Zebras: July 22
When I look at this photograph of zebras, when I feel love for them, I become them: I enter their stripes, feel their taut flesh, their muscled bodies, the flanks, the legs, the soft nostrils.
I cannot hold myself apart from them long enough to experience it as love of other. When I love one of these zebras, I am reveling in my own delineated skin, my four points of contact with the earth, the tail of long hair soft at the backs of my behind legs.
Who made this animal? And why? Why on earth – why in a whole universe – such whimsy? What got into somebody’s head, to mark me thus?
When one zebra looks at another, it is not amazed at what it sees. Probably the looker little supposes that it looks much the stripy same as the other fellow.
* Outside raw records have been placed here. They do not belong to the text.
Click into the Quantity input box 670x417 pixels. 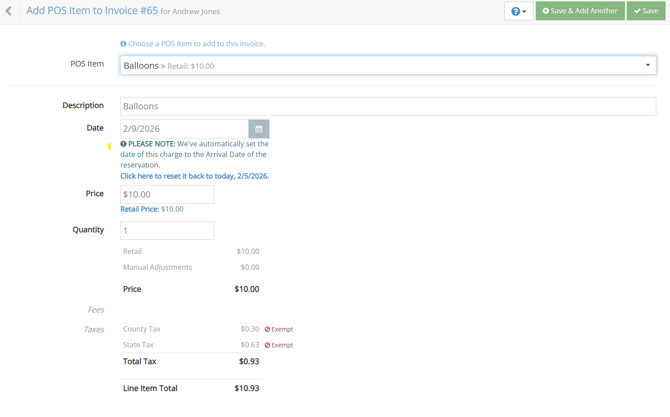point(166,230)

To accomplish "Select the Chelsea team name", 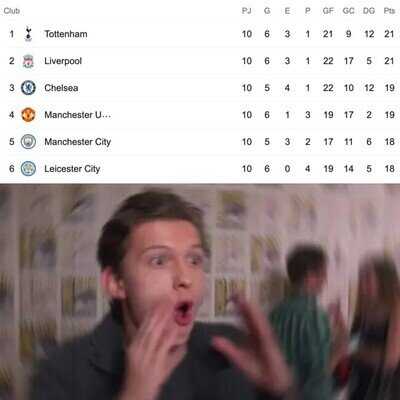I will click(x=61, y=88).
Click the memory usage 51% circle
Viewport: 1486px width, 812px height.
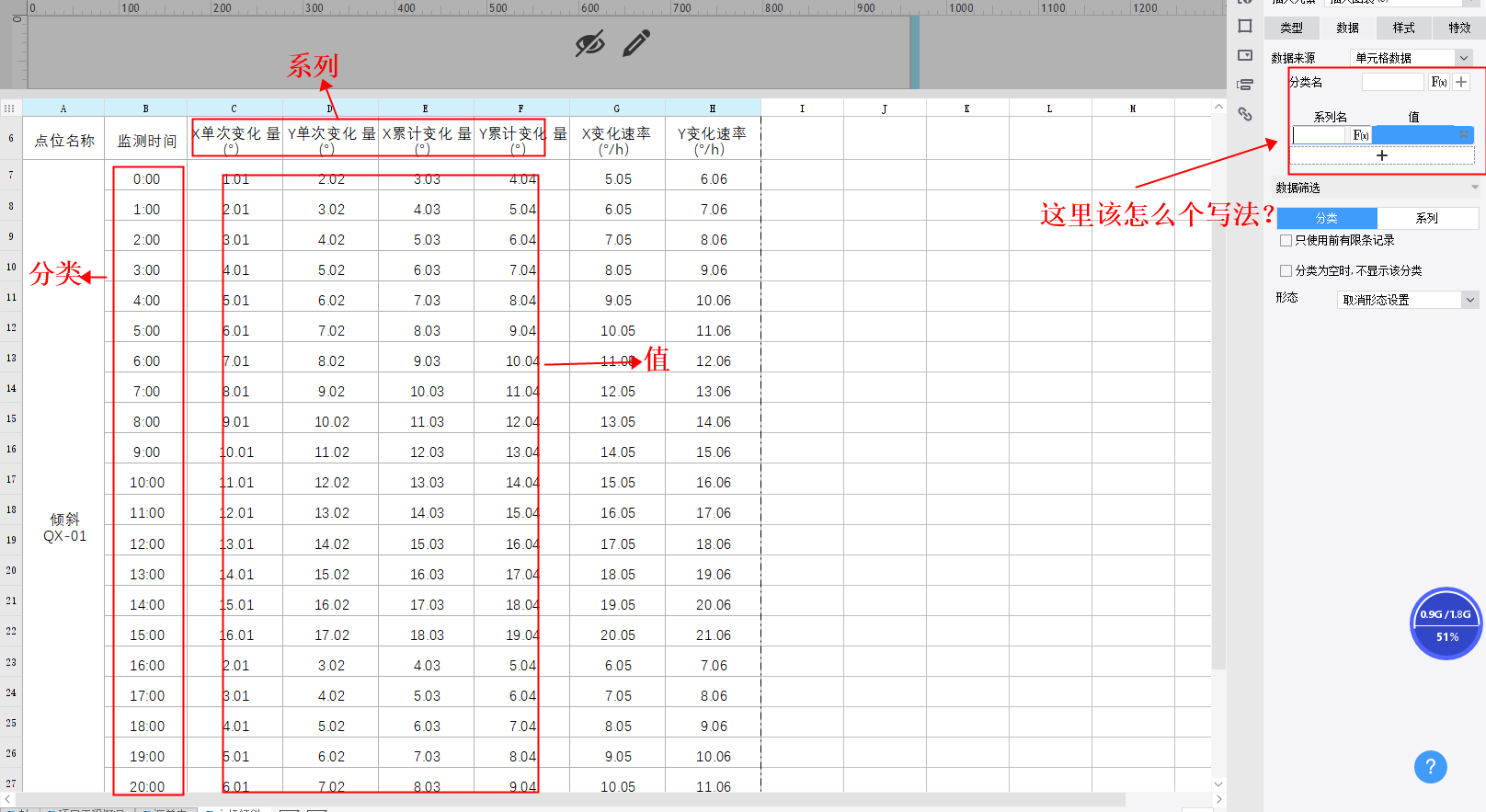click(1446, 624)
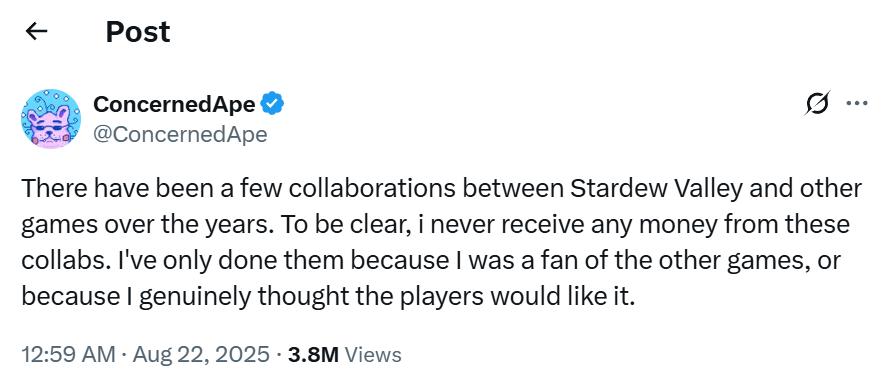Select the Aug 22, 2025 date
The width and height of the screenshot is (891, 378).
coord(201,355)
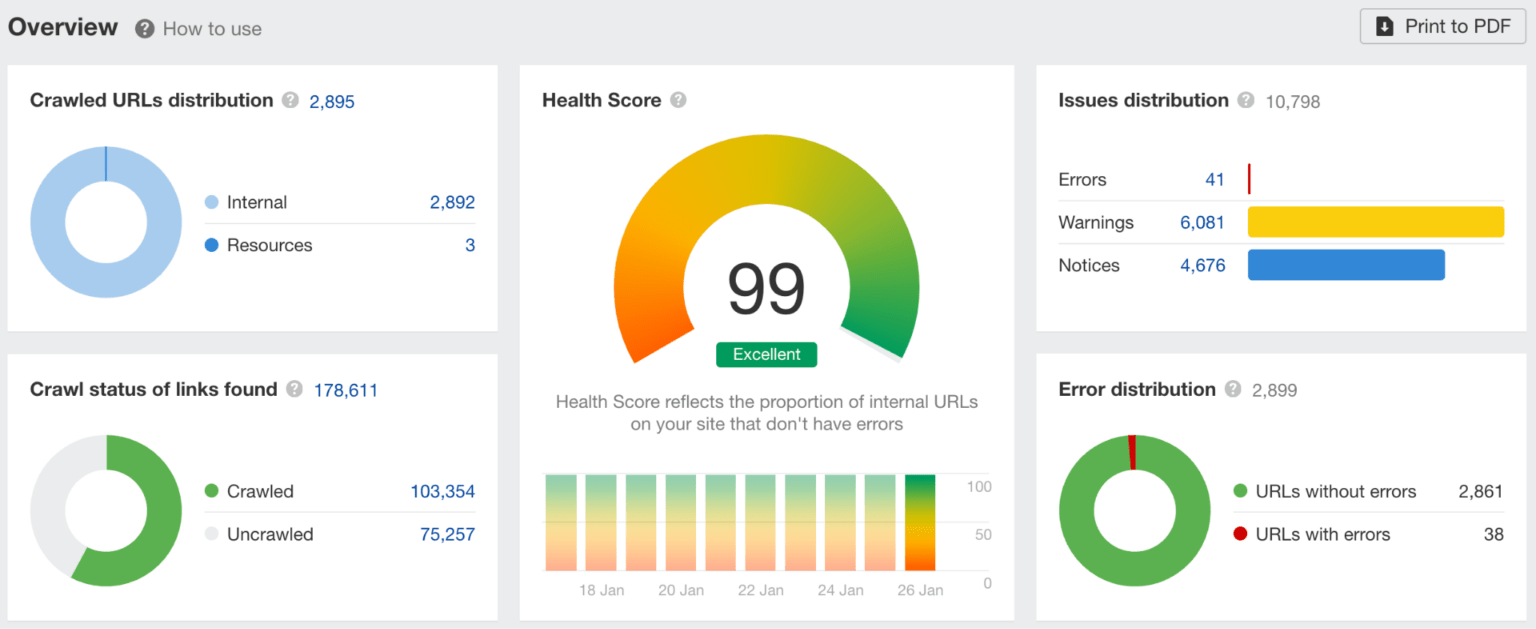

But even if it knew about its own appearance, this knowledge would not impress the zebra.
I can feel the other zebra’s head resting in the middle of my back, where its undermouth sinks into the curve of my spine. Its weight is deeply satisfying. And I can feel the weight of my own chin sunk heavily into the other zebra’s welcoming back, and holding the weight of my striped head (though I do not know that it is striped). I can smell the other, and the other can smell me. I’ve lost track of which is which.
Don’t try to figure it out. It isn’t important. Nor is it worth any effort at all to tell where zebra stops and human starts.